To better understand the geometric effects described above,  we first solve Eq.~\eqref{eq:dtf} the genetic fractional dynamics numerically by replacing Eq.~\eqref{eq:dth} with a simple cases of a stationary colony height profile, moving at velocity $v$ along $y$, with a step-like initial condition in the frontier genotype along $x$, i.e., $f(x) = \Theta(x_0-x)$ at $t=0$ and ignoring the genetic drift embodied in number fluctuations.
If the growing front is constantly tilted so that $h(x,t) = v t + a x$, the genetic fraction that solves Eq.~\eqref{eq:dtf} is then
\begin{equation}
\label{eq:flat_tilt_h}
    f(x,t) = \frac{1}{2}\left[ 1 + \text{erf} \left(\frac{ -(x-x_0+ a v t)}{2\sqrt{D t}} \right) \right].
\end{equation}
On the other hand, for a growing front of a parabolic shape $h(x) = b (x-x_0)^2/2$, we find
\begin{equation}
\label{eq:curved_h}
    f(x,t) = \frac{1}{2}\left[ 1 + \text{erf} \left(\frac{ -(x-x_0) \exp( v b t)}{\sqrt{2 D(\exp(2 b v t)-1)/(v b)}} \right) \right].
\end{equation}
Here, the initial step broadens faster as predicted by diffusion when $b<0$, i.e. for a front with a maxima at $x=x_0$. However, for a front with a minium $b>0$, Eq.~\eqref{eq:curved_h} predicts the finite width 
\begin{equation}
\label{eq:wAB_parab}
    w_{AB}=\sqrt{2 D/(v b)}
\end{equation} 
in the limit $t\rightarrow \infty$.
Both predictions from this highly simplified model of the frontier Eq.~\eqref{eq:dtf}, for the broadening and drift for tilted frontiers, and a focusing or de-focusing for curved interfaces, dependent on the sign of the curvature, agree qualitatively with the observed dynamics of the full two-dimensional dynamics shown in Fig.~\ref{fig:undul}, even though we neglect the number fluctuations that would give rise to undulating frontiers.

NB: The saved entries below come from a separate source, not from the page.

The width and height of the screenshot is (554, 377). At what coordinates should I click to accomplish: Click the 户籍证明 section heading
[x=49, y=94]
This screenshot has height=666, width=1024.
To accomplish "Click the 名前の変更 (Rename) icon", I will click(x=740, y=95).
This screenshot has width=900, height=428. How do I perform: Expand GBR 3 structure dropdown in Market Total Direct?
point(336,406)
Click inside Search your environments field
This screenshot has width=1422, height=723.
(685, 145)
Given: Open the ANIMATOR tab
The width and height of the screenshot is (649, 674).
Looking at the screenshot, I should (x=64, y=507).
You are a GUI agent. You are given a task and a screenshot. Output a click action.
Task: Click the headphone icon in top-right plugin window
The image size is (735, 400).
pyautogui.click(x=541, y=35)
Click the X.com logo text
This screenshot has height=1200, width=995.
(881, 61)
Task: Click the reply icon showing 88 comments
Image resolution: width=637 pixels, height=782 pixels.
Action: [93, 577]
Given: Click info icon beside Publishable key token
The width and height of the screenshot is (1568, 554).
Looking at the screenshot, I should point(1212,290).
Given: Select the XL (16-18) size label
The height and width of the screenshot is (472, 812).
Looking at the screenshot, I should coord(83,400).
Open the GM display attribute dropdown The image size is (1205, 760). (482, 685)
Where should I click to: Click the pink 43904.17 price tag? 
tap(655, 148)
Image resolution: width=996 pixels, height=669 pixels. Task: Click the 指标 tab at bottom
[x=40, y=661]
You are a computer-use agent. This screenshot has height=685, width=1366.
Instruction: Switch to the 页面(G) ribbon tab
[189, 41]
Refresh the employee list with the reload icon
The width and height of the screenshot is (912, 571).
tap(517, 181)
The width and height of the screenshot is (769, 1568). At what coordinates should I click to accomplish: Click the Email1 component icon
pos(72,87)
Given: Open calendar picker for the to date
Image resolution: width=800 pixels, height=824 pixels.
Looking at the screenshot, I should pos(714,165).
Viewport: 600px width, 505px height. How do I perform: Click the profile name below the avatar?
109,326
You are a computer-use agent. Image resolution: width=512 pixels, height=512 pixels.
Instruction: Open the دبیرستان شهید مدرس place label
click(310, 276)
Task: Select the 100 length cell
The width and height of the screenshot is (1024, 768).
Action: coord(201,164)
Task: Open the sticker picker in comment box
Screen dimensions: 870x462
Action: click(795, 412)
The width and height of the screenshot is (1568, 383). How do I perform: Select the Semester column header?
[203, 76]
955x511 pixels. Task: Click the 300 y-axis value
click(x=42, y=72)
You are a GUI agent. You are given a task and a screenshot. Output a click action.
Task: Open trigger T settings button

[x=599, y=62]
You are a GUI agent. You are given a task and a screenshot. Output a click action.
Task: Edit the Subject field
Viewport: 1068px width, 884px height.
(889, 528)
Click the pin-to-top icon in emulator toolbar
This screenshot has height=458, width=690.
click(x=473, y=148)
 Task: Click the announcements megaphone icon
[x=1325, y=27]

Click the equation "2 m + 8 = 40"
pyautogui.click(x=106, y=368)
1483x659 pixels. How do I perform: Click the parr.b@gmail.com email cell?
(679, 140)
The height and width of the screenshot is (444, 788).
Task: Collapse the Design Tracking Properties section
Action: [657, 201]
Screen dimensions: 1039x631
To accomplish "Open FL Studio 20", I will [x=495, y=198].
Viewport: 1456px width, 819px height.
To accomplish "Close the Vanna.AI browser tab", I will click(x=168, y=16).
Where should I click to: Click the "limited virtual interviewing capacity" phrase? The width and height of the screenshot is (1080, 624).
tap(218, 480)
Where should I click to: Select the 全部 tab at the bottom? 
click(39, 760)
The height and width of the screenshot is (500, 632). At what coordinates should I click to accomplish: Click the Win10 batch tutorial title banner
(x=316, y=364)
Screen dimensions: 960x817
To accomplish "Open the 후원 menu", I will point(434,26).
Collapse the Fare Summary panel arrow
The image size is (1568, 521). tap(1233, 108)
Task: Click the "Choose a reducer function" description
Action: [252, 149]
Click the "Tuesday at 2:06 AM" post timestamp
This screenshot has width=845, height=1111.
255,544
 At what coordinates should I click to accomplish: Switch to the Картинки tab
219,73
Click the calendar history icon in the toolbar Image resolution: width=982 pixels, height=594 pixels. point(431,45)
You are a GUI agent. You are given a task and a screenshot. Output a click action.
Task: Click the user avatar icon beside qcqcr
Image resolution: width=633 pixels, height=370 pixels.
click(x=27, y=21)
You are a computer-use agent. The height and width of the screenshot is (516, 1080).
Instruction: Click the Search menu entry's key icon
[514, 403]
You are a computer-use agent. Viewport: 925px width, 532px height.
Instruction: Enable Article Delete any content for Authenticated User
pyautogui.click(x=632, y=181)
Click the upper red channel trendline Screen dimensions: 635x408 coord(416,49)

We now argue that the logarithmic scaling of the width of the genetic interface can be understood by first approximating the local curvature of a more general undulated frontier by a parabola and then using equation Eq.~\eqref{eq:wAB_parab} to predict the corresponding frontier genetic interface width.
The dynamics of a stochastic FKPP equation using Eq.~\eqref{eq:dth} develops according to an autonomous KPZ dynamics~\cite{Kardar1986, Barabsi1995, Moro2001}. 
The spectrum of the height fluctuation of KPZ interfaces follows $S(k) = C/k^\alpha$~\cite{Forster1977, Barabsi1995, Takeuchi2017} in the low $k$ region with $\alpha=-2$. 
A similar spectrum was found to describe the frontiers of colonies expanding according to a stochastic FKPP~\cite{Nesic2014}. Furthermore, spectra of different noise levels, i.e., carrying capacity $\bar{N}_T$, can be collapsed to a universal curve when the frequency axis $k$ is scaled by $\log(\bar{N}_T)$~\cite{Nesic2014}.
Therefore, when the local curvature at minima of a KPZ interface is approximated by a parabola with curvature $b$, we expect this curvature to scale with $1/\log^2(\bar{N}_T)$. 
Upon combining this scaling with the result for $w_{AB}$ at the frontier of a curved frontier in Eq.~\ref{eq:wAB_parab}, we arrive at $w_{AB}\propto \log(N_T)$, the scaling we find numerically for the full two-dimensional dynamics.

\textit{Conclusion - }
We studied the dynamics of the interface between two genotypes simultaneously expanding at the frontier of colonies generated via a stochastic FKPP dynamics. Our central finding is that, unlike in the bulk, where interspecies interactions control the genetic interface, the width $w_{AB}$ at the frontier is largely independent of these interactions and maintains a finite value at long times.
This width arises due to a focusing mechanism associated with the undulations of the colony's leading edge, which are inevitable in the presence of number fluctuations.

Specifically, we find that genetic interfaces with diffusion everywhere behind the front tend to drift towards local minima of the frontier height profile, where their broadening is arrested due to geometric focusing of growth. 
Via numerical simulations, we uncovered a logarithmic dependence of the interface width on the noise level of the stochastic FKPP equation, which is set by the local carrying capacity $\bar{N}_T$.
We conjecture that this scaling can be captured by an effectively one-dimensional frontier model (Eqs.~\eqref{eq:dtf} and \eqref{eq:dth}) where the dynamics of the local fraction is coupled to the colony height.
While simulation reveal a logarithmic scaling within our numerical accuracy, a rigorous theoretical derivation of this behavior is currently absent. Developing such a theory remains an important direction for future research.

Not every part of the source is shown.